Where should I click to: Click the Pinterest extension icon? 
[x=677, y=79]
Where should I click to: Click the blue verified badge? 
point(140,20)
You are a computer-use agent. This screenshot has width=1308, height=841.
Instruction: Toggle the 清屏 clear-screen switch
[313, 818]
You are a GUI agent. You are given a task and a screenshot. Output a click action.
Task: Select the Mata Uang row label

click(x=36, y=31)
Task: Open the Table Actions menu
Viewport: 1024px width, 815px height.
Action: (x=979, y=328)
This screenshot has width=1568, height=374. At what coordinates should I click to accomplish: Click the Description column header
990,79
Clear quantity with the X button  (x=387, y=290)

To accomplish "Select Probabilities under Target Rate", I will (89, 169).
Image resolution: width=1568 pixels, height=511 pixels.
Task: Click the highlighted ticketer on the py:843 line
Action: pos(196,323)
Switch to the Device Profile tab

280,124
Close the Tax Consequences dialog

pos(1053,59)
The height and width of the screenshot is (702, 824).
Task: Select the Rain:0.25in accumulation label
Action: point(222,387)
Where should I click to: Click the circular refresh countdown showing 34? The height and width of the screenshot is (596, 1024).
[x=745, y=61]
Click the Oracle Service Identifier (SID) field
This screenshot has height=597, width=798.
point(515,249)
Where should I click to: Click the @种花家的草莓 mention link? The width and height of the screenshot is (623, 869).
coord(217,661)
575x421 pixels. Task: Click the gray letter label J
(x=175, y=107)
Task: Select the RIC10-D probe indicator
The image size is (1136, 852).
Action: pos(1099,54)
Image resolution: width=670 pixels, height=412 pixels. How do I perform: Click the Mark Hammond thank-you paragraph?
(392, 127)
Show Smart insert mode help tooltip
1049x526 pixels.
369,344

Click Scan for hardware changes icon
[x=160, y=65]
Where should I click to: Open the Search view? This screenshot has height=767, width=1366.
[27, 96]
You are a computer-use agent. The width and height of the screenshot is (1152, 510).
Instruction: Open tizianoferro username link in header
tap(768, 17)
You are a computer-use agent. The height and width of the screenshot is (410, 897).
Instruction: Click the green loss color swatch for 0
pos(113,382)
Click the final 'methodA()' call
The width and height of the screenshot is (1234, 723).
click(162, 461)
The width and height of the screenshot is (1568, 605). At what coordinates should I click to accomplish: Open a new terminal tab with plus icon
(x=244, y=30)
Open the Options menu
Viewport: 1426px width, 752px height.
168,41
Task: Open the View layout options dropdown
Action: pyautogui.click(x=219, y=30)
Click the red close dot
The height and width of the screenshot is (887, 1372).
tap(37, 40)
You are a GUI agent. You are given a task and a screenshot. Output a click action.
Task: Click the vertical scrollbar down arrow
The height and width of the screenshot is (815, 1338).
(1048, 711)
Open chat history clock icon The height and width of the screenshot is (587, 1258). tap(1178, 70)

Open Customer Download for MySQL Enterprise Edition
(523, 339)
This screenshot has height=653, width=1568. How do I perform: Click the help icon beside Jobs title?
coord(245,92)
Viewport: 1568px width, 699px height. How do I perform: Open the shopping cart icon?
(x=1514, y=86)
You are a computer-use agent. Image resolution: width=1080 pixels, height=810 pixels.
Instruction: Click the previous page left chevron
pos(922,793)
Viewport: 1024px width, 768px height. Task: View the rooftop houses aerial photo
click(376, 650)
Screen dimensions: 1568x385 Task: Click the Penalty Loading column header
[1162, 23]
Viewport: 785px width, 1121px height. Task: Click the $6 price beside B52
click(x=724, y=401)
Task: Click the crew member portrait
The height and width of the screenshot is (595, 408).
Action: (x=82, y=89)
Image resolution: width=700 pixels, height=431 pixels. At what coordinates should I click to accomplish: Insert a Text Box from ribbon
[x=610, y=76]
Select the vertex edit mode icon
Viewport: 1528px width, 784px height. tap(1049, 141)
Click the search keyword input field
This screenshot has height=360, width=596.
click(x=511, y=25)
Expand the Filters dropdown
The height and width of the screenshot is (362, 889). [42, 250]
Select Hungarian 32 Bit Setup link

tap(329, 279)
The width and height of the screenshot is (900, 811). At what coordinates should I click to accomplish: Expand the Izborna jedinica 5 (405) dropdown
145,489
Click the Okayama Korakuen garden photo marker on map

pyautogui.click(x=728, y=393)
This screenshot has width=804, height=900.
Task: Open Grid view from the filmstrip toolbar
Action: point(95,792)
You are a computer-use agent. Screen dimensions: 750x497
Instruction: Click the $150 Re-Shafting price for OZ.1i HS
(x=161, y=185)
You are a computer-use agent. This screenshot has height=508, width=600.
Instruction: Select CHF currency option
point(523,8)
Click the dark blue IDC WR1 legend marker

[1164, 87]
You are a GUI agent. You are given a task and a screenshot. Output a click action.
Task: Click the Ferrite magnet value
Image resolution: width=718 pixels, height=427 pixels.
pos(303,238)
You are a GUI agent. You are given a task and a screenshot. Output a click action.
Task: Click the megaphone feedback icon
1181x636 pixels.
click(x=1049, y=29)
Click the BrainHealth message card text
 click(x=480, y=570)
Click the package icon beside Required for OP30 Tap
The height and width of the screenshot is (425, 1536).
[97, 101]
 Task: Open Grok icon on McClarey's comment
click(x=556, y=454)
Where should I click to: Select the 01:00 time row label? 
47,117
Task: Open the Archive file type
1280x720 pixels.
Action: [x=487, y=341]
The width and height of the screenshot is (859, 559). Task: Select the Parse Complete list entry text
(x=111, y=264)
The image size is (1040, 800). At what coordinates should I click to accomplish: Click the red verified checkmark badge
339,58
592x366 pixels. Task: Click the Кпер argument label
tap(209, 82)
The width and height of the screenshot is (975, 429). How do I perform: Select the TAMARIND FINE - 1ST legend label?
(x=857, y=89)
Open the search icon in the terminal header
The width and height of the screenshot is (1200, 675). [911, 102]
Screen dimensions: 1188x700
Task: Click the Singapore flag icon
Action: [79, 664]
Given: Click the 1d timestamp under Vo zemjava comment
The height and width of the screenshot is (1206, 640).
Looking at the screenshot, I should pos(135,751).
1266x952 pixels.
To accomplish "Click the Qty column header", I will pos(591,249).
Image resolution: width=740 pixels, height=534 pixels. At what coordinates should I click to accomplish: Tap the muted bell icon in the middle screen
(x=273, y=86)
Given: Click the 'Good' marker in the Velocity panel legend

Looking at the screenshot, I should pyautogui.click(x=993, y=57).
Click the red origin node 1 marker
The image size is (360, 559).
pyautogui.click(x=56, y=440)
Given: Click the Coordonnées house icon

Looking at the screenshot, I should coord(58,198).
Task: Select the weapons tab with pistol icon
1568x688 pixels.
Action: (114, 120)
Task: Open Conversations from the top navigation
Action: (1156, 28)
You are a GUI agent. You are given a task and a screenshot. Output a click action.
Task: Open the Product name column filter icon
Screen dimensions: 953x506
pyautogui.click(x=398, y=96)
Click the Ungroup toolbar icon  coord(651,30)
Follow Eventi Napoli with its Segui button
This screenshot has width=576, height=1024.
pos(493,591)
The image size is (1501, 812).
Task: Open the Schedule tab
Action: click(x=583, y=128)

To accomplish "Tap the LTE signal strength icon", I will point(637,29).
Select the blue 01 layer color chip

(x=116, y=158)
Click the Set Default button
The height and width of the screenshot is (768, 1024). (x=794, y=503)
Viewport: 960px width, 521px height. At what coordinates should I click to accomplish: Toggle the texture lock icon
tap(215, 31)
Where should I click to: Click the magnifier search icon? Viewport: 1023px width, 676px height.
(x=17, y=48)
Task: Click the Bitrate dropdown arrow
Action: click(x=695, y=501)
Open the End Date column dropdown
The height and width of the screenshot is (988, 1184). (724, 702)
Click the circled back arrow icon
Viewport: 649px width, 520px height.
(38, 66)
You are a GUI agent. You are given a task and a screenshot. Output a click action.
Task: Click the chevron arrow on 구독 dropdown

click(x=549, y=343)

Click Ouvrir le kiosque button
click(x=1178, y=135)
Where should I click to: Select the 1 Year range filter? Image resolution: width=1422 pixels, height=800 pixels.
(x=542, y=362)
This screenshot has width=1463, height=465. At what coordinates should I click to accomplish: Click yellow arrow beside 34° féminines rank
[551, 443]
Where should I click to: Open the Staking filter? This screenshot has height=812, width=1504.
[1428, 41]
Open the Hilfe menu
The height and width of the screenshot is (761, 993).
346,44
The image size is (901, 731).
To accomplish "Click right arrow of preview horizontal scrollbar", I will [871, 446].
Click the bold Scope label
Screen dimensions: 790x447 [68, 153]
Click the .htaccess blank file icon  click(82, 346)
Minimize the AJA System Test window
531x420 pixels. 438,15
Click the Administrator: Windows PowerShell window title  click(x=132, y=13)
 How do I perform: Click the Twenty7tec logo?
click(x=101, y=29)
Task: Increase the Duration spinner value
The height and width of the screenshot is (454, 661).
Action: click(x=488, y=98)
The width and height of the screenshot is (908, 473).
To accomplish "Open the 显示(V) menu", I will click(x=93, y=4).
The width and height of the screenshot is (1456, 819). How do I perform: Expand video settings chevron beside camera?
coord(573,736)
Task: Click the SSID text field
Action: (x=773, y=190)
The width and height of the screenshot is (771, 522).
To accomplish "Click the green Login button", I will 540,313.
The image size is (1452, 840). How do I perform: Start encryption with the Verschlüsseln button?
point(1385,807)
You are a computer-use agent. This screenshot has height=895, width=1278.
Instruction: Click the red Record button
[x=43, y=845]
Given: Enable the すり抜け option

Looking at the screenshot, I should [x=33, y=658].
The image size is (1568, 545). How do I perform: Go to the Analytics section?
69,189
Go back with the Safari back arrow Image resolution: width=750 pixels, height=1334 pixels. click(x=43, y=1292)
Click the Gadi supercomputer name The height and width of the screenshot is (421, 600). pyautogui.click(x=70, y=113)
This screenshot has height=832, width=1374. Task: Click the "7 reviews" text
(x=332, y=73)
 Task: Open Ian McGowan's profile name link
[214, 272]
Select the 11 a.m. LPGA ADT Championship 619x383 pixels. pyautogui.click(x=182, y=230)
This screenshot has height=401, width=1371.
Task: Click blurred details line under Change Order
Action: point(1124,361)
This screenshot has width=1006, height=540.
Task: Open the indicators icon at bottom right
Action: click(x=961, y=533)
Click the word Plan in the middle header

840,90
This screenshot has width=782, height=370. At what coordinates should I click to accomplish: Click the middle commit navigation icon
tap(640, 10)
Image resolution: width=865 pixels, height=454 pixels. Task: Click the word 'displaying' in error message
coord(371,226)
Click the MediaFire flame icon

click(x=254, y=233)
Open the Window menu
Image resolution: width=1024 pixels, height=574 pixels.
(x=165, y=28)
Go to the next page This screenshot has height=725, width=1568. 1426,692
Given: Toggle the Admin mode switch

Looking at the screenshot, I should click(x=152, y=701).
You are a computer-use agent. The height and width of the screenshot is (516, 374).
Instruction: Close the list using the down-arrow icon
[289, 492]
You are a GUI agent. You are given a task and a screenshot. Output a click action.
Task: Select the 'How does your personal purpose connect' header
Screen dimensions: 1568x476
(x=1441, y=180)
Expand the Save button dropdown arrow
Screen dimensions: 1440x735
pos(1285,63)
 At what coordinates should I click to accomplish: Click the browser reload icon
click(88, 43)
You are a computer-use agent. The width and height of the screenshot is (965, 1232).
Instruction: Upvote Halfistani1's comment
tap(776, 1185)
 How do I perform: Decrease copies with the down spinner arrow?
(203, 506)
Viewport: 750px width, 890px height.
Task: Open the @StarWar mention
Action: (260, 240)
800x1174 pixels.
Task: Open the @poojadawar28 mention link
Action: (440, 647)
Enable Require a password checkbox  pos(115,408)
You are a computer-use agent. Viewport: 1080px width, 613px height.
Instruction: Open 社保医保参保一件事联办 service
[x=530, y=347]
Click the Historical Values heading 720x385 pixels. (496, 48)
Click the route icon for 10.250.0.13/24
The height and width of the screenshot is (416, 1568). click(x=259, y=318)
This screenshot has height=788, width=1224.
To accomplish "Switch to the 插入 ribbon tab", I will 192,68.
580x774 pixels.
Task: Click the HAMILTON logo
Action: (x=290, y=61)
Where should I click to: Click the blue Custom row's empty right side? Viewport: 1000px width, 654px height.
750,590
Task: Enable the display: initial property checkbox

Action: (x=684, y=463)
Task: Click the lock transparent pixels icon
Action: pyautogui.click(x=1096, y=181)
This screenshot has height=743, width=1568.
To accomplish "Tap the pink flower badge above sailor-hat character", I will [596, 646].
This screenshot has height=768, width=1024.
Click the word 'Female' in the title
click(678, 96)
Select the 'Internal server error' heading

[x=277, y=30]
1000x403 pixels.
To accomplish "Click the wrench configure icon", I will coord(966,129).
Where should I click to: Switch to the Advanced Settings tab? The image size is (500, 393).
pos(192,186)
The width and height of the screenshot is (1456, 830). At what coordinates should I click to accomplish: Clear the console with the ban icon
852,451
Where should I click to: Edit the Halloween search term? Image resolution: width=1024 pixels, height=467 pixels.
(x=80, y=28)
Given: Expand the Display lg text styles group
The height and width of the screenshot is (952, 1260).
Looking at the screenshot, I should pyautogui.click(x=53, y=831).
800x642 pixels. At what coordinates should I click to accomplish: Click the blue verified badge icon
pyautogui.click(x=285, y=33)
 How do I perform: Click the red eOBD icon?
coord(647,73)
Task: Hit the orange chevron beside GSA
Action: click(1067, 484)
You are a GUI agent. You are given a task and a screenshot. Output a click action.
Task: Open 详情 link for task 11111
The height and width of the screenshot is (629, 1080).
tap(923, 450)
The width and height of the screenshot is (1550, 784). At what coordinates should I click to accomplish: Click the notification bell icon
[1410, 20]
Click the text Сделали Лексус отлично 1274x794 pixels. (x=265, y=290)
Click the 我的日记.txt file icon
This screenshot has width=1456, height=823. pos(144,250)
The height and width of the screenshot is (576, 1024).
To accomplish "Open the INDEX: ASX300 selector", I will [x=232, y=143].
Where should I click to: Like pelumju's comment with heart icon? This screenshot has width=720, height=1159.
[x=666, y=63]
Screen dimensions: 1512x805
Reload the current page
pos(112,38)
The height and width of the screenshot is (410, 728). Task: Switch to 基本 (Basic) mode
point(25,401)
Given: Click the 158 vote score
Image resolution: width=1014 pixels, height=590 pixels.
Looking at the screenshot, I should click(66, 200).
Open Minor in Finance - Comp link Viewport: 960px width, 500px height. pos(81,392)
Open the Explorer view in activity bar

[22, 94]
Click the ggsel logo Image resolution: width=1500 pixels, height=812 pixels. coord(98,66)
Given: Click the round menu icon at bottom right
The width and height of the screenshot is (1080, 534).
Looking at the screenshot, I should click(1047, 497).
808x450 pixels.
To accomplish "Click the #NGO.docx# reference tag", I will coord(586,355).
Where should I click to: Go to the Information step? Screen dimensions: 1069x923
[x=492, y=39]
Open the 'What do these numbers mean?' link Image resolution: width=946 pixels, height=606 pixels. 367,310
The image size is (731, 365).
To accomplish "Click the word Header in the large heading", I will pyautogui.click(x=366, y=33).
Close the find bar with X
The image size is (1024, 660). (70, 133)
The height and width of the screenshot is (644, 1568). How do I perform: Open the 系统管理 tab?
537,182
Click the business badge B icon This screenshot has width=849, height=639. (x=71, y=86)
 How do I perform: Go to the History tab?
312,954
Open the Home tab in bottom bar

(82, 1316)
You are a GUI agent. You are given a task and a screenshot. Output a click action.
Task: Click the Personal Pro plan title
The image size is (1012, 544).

━━━━━━━━

▶ **BRIEF**
Only the lines above from the one with "Switch to the Device Profile tab" up to and including the one with "Task: Select the RIC10-D probe indicator" should be repeated, exactly as written.

▶ **RESULT OF THIS EXERCISE**
Switch to the Device Profile tab

280,124
Close the Tax Consequences dialog

pos(1053,59)
The height and width of the screenshot is (702, 824).
Task: Select the Rain:0.25in accumulation label
Action: point(222,387)
Where should I click to: Click the circular refresh countdown showing 34? The height and width of the screenshot is (596, 1024).
[x=745, y=61]
Click the Oracle Service Identifier (SID) field
This screenshot has height=597, width=798.
point(515,249)
Where should I click to: Click the @种花家的草莓 mention link? The width and height of the screenshot is (623, 869).
coord(217,661)
575x421 pixels. Task: Click the gray letter label J
(x=175, y=107)
Task: Select the RIC10-D probe indicator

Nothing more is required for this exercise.